### Data shown

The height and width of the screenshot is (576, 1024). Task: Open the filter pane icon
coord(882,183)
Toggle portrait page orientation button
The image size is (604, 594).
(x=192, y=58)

### Your goal
Write out each line exactly, as it is shown above.

### Worked solution
The height and width of the screenshot is (576, 1024). Task: Open the filter pane icon
coord(882,183)
Toggle portrait page orientation button
The image size is (604, 594).
(x=192, y=58)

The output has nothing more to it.